BEGIN Record extracts
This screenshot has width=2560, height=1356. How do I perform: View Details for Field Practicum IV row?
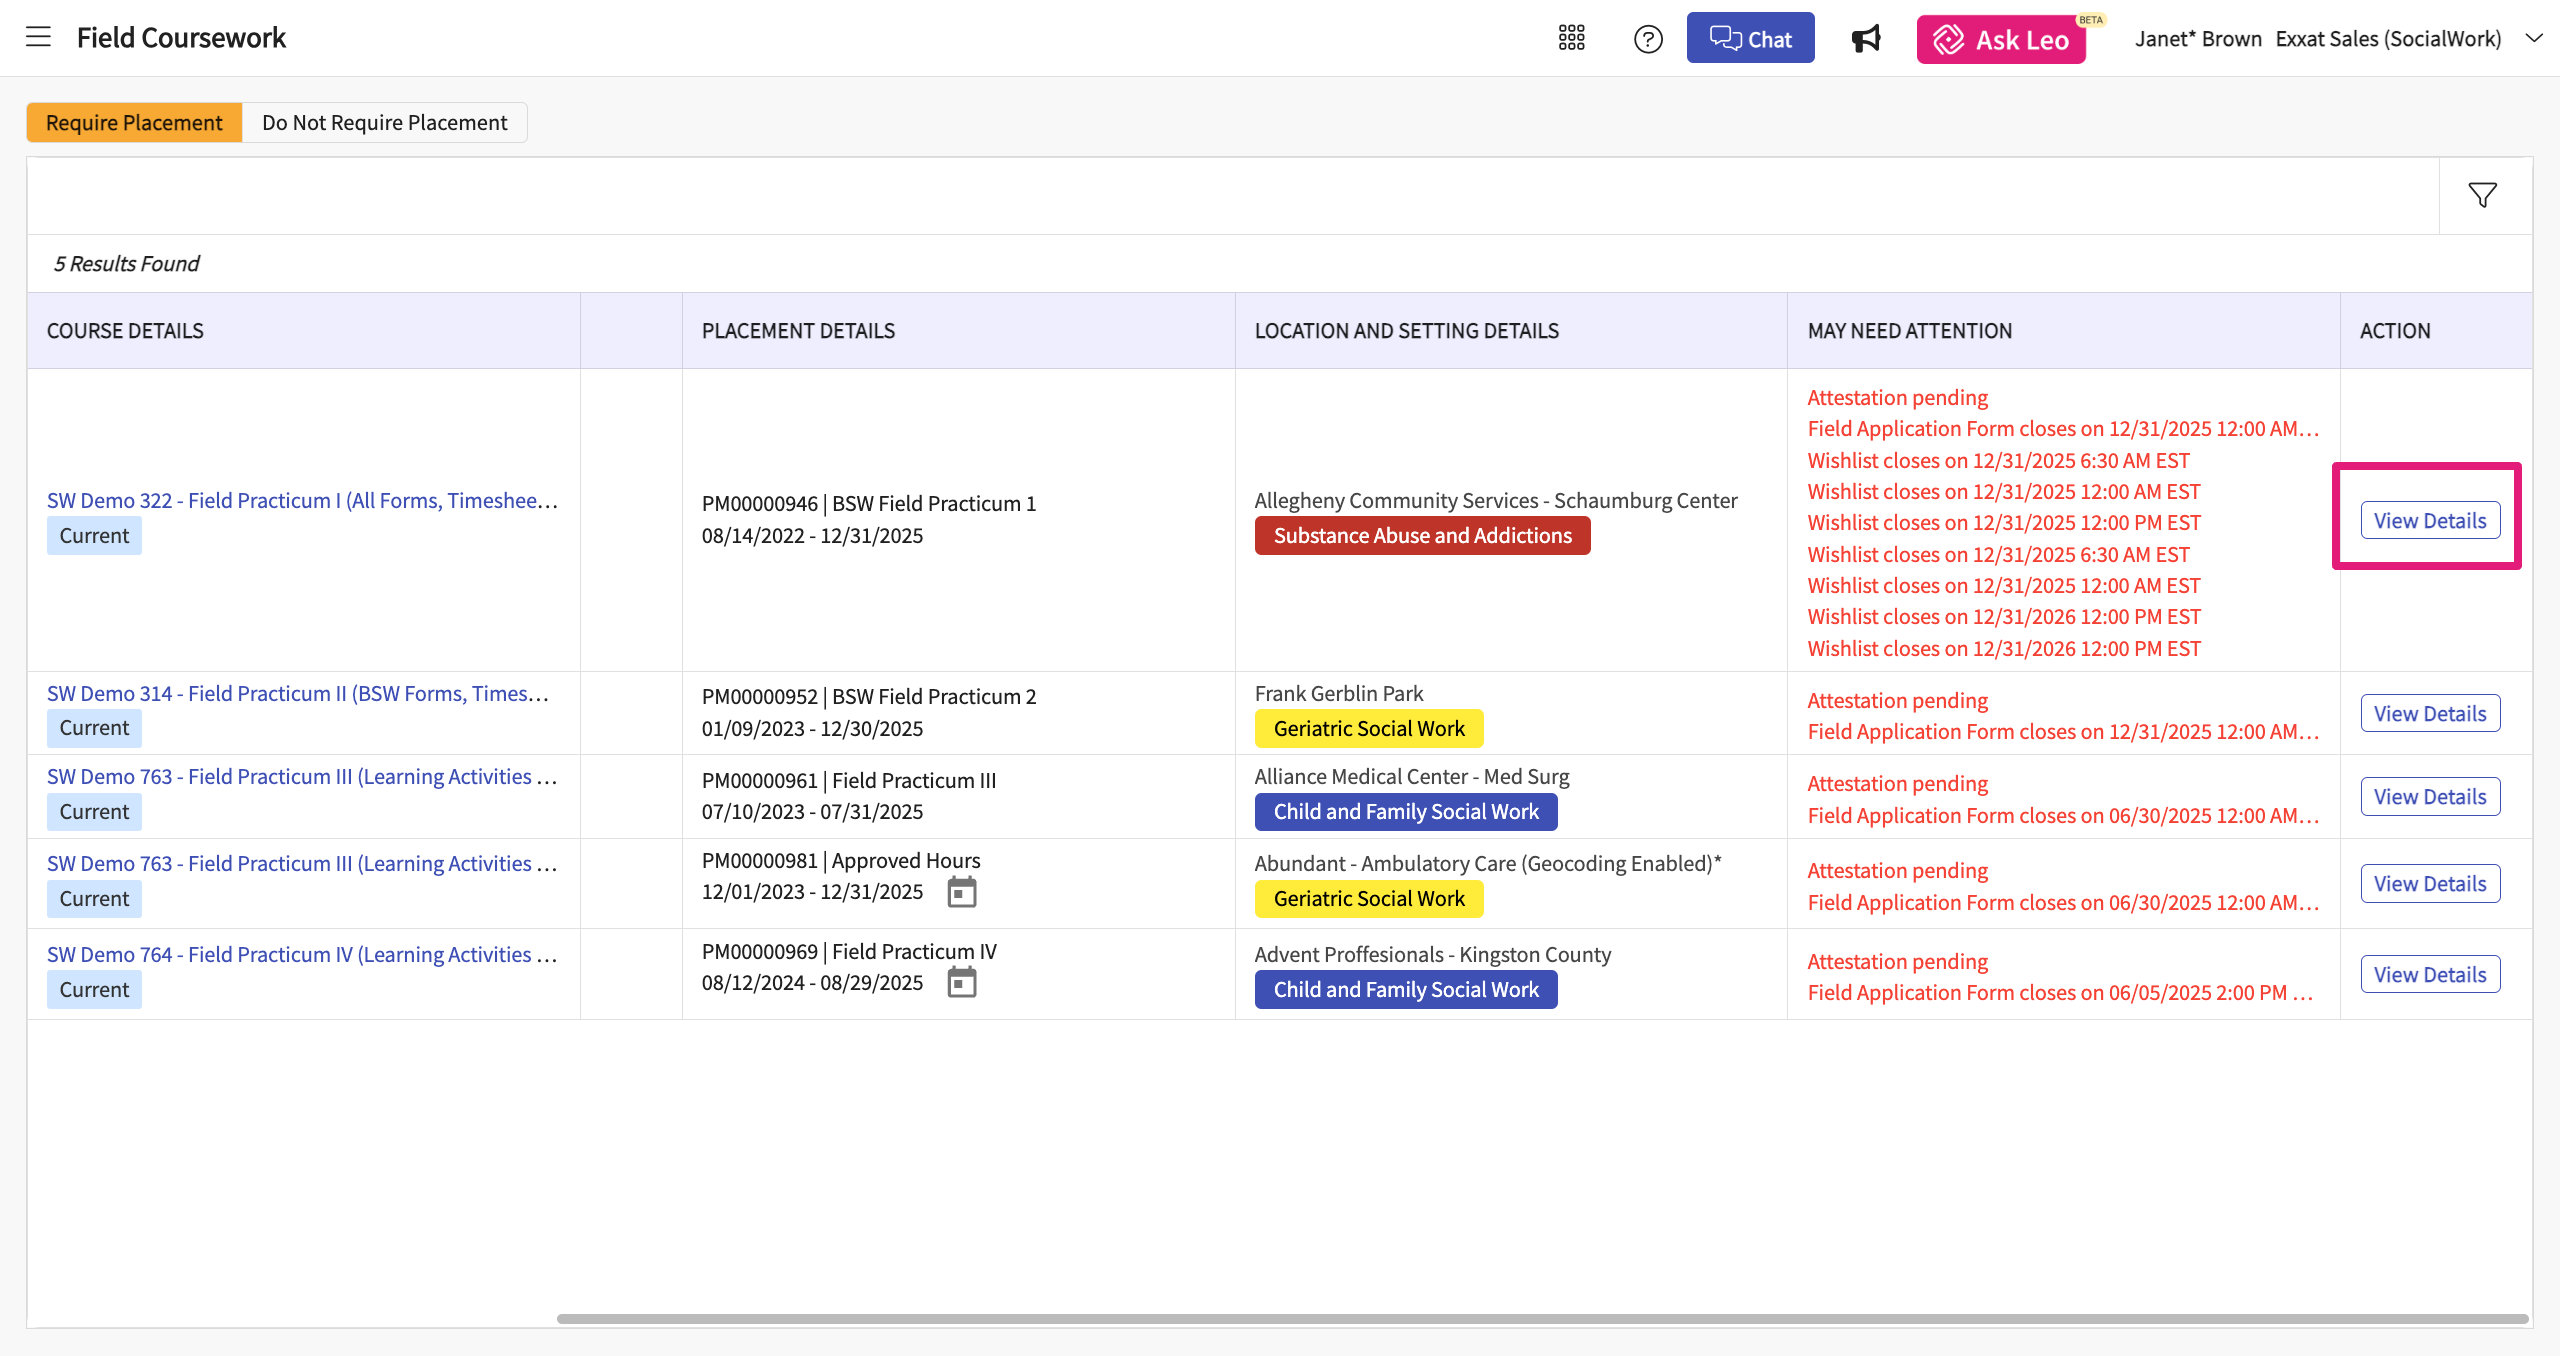pyautogui.click(x=2429, y=975)
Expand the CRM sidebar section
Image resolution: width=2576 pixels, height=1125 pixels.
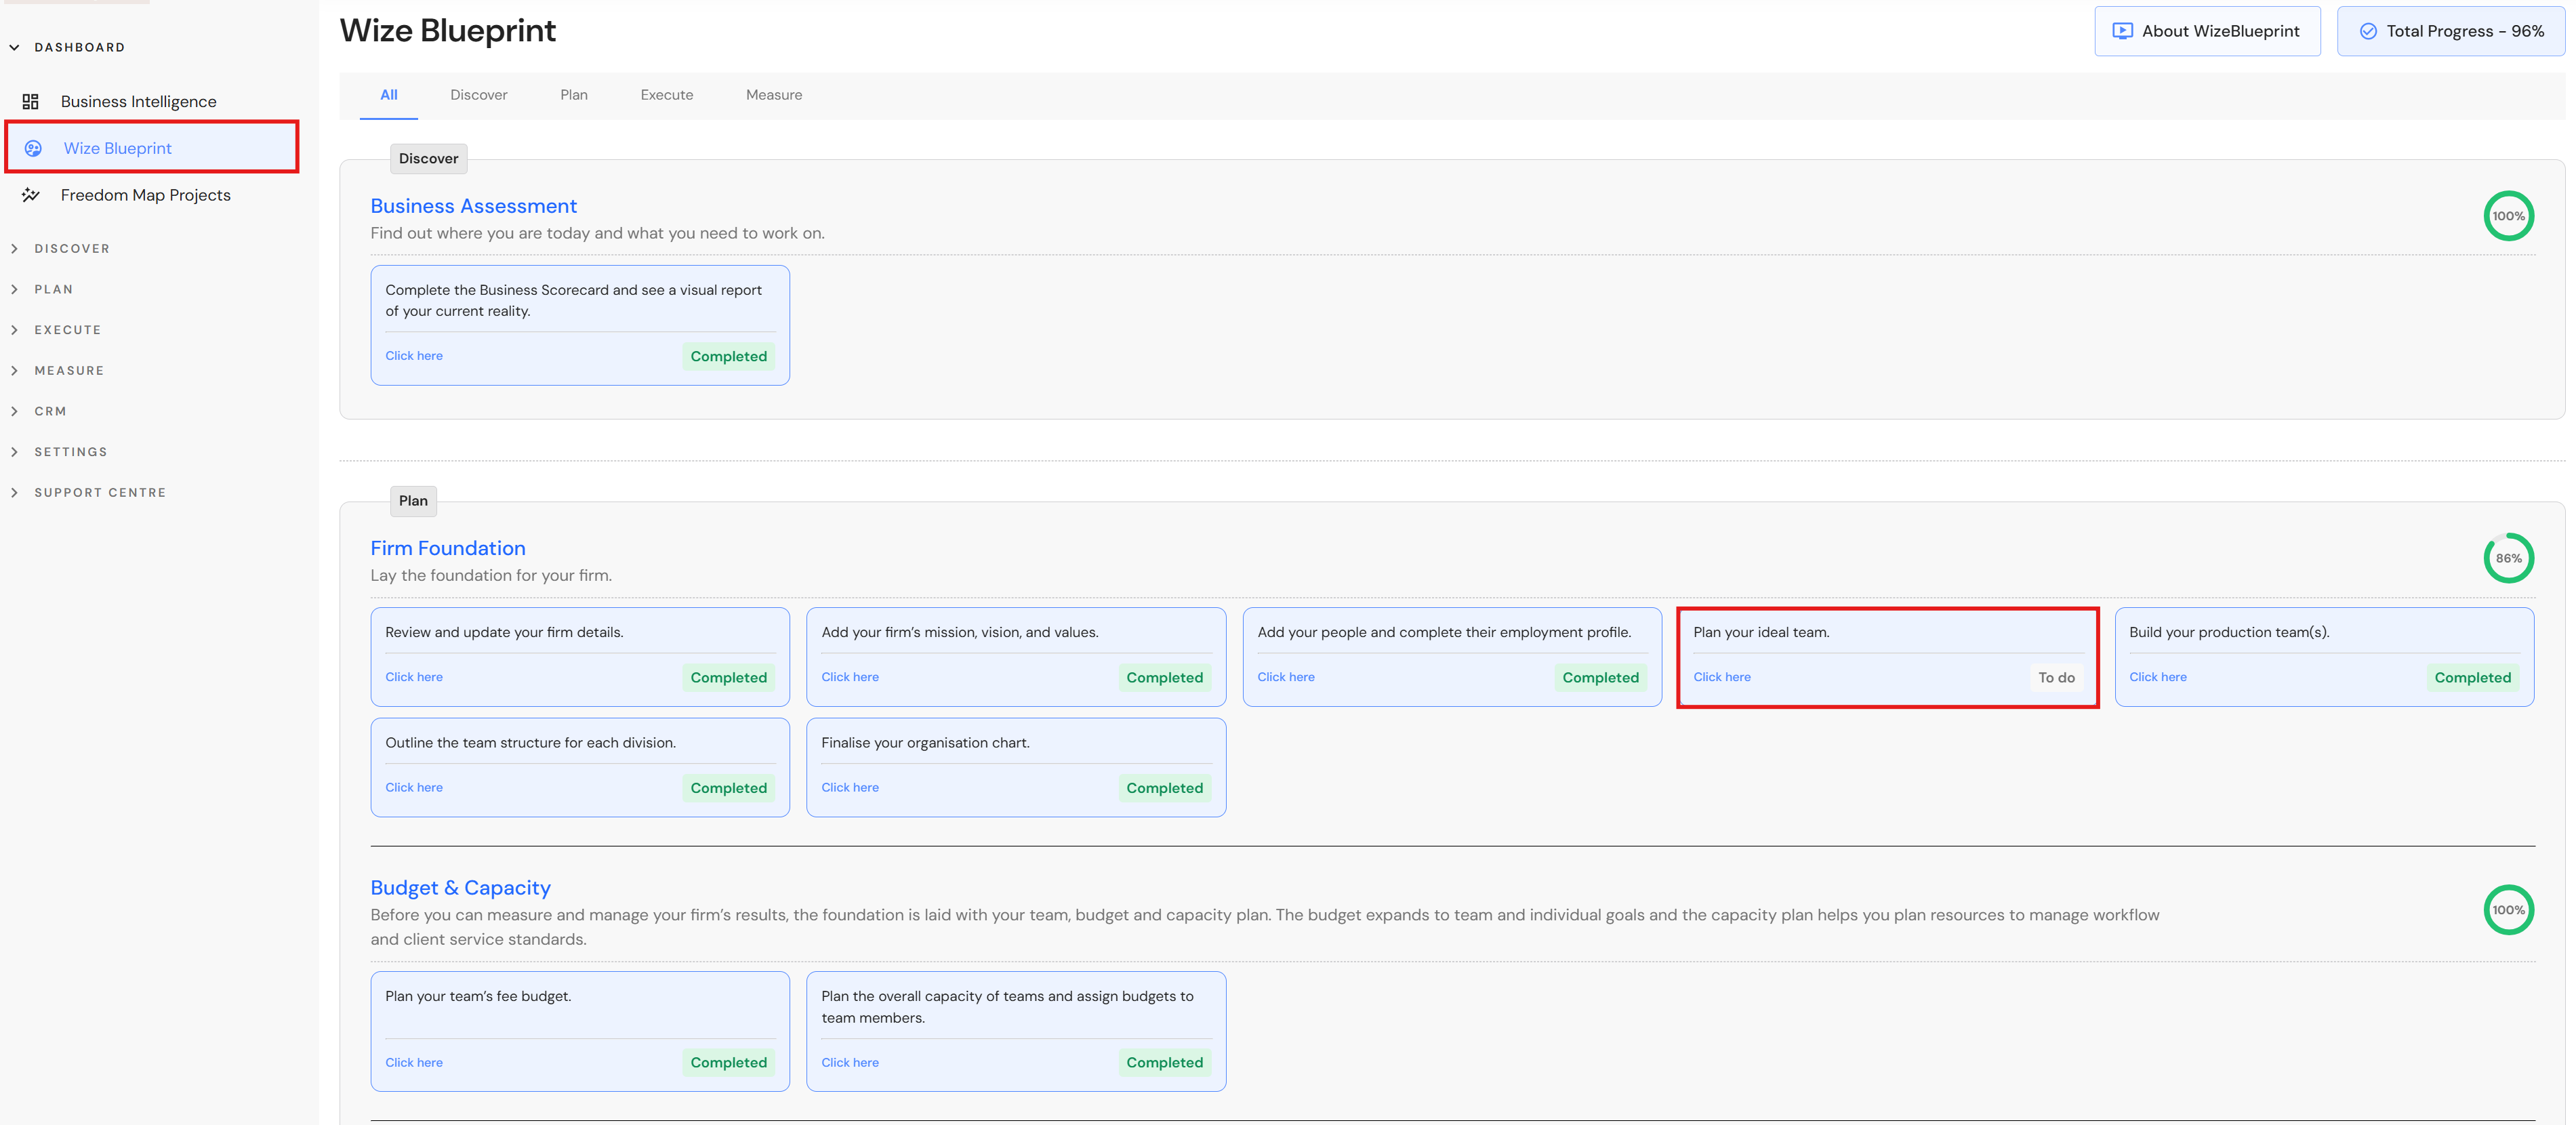pyautogui.click(x=14, y=411)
END Record extracts
### Work request
All lines of the listing must be given again exactly, excluding the pictures.

### Response area
This screenshot has width=2560, height=1356. How do I perform: View Details for Field Practicum IV row?
pyautogui.click(x=2429, y=975)
Expand the CRM sidebar section
Image resolution: width=2576 pixels, height=1125 pixels.
pyautogui.click(x=14, y=411)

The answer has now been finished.